12 января 1919 г. (нов. ст.)

 

  • 1. По материалам: Юлия Ровицкая. Неизвестный Фауст // «Новая газета», №13, 20-26 февраля 2006 г.
  • 2. Шляпкин, Илья Александрович (1858-1918). Историк литературы, профессор Санкт-Петербургского университета, член-корреспондент Петербургской Академии наук (с 1907) (здесь и далее в Предисловии переводчика — прим. ред.).
  • 3. Пантелеймоновская улица — ныне ул. Пестеля.
  • 4. Pater familiae — отец семейства (лат.)
  • 5. Клочков, Василий Иванович (1861-1915). Русский книгопродавец, антиквар, библиофил, зачинатель букинистической торговли на Литейном проспекте.

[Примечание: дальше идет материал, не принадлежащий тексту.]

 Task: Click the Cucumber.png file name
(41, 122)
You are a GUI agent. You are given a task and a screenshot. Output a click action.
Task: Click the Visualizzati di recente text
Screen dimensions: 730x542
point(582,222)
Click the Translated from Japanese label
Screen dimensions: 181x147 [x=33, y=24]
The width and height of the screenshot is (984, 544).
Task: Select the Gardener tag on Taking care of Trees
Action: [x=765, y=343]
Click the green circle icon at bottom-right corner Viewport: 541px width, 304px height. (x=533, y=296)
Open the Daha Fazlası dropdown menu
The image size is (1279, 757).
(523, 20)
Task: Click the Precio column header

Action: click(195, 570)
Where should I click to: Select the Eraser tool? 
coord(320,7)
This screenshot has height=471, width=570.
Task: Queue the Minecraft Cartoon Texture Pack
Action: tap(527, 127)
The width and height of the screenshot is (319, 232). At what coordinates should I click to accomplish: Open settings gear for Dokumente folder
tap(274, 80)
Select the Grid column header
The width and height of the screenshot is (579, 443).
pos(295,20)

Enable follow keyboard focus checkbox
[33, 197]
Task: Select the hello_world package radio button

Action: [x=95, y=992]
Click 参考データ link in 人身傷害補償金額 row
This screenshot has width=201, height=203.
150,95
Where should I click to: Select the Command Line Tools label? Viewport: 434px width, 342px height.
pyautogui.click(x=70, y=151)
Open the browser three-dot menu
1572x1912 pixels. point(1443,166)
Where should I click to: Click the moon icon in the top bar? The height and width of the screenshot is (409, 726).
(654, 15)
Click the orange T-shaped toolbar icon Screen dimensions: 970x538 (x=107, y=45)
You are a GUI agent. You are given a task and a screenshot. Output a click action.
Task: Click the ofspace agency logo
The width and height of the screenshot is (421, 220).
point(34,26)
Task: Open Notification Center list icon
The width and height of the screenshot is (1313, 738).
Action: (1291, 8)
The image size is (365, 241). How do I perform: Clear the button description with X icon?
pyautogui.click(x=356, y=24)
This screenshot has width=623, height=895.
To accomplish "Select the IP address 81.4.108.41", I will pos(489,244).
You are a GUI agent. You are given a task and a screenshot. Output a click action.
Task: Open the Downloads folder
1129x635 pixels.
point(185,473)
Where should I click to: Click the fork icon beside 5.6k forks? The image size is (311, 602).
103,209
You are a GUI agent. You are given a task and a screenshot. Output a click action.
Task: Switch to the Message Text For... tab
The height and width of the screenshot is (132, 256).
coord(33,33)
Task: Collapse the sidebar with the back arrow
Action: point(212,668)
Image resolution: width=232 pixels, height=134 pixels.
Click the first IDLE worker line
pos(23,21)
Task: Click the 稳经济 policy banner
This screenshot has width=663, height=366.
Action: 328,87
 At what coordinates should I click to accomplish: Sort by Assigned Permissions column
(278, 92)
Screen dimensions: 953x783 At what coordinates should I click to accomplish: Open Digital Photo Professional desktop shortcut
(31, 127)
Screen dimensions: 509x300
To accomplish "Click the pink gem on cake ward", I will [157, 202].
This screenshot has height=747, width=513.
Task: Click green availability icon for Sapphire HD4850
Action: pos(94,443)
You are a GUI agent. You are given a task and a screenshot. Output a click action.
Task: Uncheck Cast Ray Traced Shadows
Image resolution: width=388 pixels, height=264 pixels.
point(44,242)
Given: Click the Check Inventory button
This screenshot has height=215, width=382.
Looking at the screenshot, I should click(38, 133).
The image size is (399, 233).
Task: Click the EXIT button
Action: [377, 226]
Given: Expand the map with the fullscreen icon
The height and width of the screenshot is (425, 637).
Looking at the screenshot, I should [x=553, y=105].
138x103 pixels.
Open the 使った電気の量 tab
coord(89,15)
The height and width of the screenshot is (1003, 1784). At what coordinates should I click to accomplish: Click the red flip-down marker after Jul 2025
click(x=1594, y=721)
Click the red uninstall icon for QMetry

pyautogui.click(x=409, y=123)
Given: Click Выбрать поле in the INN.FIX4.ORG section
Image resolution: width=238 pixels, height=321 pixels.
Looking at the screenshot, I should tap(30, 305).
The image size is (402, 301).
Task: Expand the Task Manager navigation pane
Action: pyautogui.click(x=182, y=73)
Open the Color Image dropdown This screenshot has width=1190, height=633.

  • 6. Третья гимназия. Открыта в 1823 в Соляном переулке, ныне школа № 181.
  • 7. Шестая гимназия. Открыта в 1862 в Торговом переулке, ныне школа № 550.
  • 8. Вольфрам фон Эшенбах (ок. 1170-1220). Немецкий поэт-миннезингер, странствующий певец. Автор стихотворного рыцарского романа «Парцифаль» (1198-1210, изд. 1783), входящего в цикл романов о короле Артуре.
  • 9. Тьерри, Огюстен (1795-1856). Французский историк, один из основателей романтического направления во французской историографии.
  • 10. Академия Духовная Римско-Католическая. Образована в Вильно (совр. Вильнюс) в 1833, в 1842 перенесена в Санкт-Петербург. С 1844 располагалась в специально построенном здании, дом № 52 по 1-й линии Васильевского острова.
  • 11. «Сидеть на пище святого Антония» — голодать (удалившись в египетскую пустыню, отшельник Антоний отказывал себе в самом необходимом, жил впроголодь).
  • 12. Минь (Migne), Жан-Поль (1800-1875). Французский аббат, патролог, издатель творений отцов Церкви (две серии — латинская, т. 1-220, 1844-1856, и греческая, т. 1-161, с латинским переводом, 1857-1866).
  • 13. Менделеев, Дмитрий Иванович (1834-1907). Русский химик, ученый-энциклопедист, профессор Санкт-Петербургского университета (с 1865), член-корреспондент Петербургской Академии наук (с 1876).
  • 14. Вагнер, Николай Петрович (1829-1907). Русский прозаик и ученый-зоолог, профессор зоологии Казанского, а затем Санкт-Петербургского университетов. Увлекался спиритизмом, мистицизмом, оккультизмом.
  • 15. Коссович, Каэтан Андреевич (1815-1883). Выдающийся санскритолог. С 1858 читал лекции санскритского языка и литературы в Санкт-Петербургском университете, с 1865 — профессор университета.
  • 16. Ган, Адольф Федорович. Городской голова Нарвы, его стараниями и заботой в 1873 началось зарождение в Гунгербурге (Усть-Нарва, Нарва Иыэсуу) курорта.
  • 17. Гунгербург. Название поселка Нарва Иыэсуу (Эстония) до 1917.
  • 18. Веселовский, Александр Николаевич (1838-1906). Историк литературы, профессор Санкт-Петербургского университета (с 1872), академик Петербургской Академии наук (с 1880).
  • 19. Васильевский, Василий Григорьевич (1838-1899). Историк, исследователь Византии, профессор Санкт-Петербургского университета, академик Петербургской Академии наук.
  • 20. Яроцкий, В.Г. (1855-1917) - профессор-экономист, читал лекции по политической экономии и финансовому праву в Александровском лицее, в Военно-Юридической Академии.